Acts 2:14a, 36-41; Ps 23:1-6; 1 Peter 2:20b-25; John 10:1-10
Most of us who read this are deeply touched by Easter and all of its various Biblical stories. We have reflected on Divine Mercy Sunday and last week the two men who left disappointed to Emmaus. Now we have this image of Jesus as our good shepherd. We have been baptized, have received the Holy Spirit as our guide and repent regularly of our sins. What is needed more? How close or more deeply involved do we want to be with Jesus? This image of Jesus as our intimate shepherd I love so much. It is so comforting. Why?
Psalm 23 is easy to memorize and tells us a great deal about our life, struggles and success. Jesus is always with us and leading us. He brings us to verdant pastures during daily Mass or our prayer times with him. He wants to guide us on his right path so we don’t get confused and lost. We havecourage through life because Jesus is walking with us to protect us. He offers us himself as our daily food at Mass and prayer time. His goodness and kindness follow us yet like Jesus we have to carry our cross. There is much darkness and opposition to God in our culture and world.
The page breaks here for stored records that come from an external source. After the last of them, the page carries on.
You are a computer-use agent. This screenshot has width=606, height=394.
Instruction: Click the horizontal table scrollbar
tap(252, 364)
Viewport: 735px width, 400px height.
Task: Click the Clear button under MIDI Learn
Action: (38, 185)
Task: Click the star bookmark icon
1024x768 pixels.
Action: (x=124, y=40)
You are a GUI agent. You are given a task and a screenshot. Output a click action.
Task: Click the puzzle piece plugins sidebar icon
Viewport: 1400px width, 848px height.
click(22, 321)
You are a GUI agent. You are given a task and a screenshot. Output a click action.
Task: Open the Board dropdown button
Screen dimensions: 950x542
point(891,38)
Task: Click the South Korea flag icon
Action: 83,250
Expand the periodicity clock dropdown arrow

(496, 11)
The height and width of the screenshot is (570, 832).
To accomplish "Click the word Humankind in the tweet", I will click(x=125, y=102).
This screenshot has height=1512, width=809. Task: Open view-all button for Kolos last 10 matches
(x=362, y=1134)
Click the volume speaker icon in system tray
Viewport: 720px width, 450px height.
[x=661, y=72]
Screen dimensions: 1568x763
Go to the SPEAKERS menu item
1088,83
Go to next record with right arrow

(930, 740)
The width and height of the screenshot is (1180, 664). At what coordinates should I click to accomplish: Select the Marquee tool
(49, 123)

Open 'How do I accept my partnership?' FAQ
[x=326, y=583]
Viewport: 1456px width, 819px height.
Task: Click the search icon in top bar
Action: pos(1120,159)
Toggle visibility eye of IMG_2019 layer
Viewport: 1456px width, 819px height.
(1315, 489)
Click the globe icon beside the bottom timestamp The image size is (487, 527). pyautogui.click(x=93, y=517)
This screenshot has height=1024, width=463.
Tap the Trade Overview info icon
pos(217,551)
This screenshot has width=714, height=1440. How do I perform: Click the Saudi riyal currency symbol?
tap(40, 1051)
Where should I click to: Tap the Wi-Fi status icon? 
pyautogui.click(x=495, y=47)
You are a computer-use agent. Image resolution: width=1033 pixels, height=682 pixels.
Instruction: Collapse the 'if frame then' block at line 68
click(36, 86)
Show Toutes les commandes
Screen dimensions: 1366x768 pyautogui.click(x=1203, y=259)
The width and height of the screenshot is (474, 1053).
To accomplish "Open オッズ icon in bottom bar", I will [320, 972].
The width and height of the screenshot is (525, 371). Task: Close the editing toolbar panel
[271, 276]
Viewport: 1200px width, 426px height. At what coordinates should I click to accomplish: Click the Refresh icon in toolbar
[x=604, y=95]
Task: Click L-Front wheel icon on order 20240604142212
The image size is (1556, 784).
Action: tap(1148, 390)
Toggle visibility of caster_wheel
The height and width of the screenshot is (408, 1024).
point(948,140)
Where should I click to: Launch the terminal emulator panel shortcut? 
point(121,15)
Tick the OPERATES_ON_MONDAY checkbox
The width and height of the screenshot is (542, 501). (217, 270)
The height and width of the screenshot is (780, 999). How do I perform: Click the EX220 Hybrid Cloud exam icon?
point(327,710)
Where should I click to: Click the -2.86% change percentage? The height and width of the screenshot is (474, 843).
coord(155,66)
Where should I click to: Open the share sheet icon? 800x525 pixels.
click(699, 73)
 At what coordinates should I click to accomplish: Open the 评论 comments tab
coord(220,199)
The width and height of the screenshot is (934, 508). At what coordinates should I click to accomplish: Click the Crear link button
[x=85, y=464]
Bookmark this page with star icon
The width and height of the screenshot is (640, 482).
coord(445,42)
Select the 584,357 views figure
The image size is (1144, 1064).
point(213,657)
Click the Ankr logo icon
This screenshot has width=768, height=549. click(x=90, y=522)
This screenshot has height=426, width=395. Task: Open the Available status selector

Yet Jesus is there always to guide us if we seek to follow him.
This section of St. John chapter 10 doesn’t tell us a lot about shepherds because John presumes that his listeners were well acquainted with that reality. If sheep and shepherds were closer to town the sheep would be brought near town in a common pen. In the morning each shepherd would go to get his or her sheep, leading them out to pasture. The gatekeeper would open the gate and each shepherd would call out their own sheep. Their sheep knew their voice and would follow their own shepherd, not a stranger.
Jesus is both the loving shepherd of his flock and the gate through which the sheep come and go without fear. Sheep farming today may be quite different. Yet as we deepen in faith over the years we come to know more the love of Jesus for us and can hear his voice of love in many ways. It is comforting. Jesus knows us by name. He has our best interest in mind and wants to care for us if we let him. Sometimes in prayer I imagine cuddling up next to Jesus as he “rests” under a tree near his flock. Yet at times I find him picking me up and holding me next to his heart. You could try that. You may be surprised by the results.
I want to wish all mothers a very blessed Mother’s Day. I see you all as the industrial managers of your home. What a glorious work you do for your husbands, bringing up God’s children and helping so many others. I shall pray for you all in a special way today.Have a good week, + Fr. Bob Hilz (© 2014 Fr. Bob Hilz, TOR)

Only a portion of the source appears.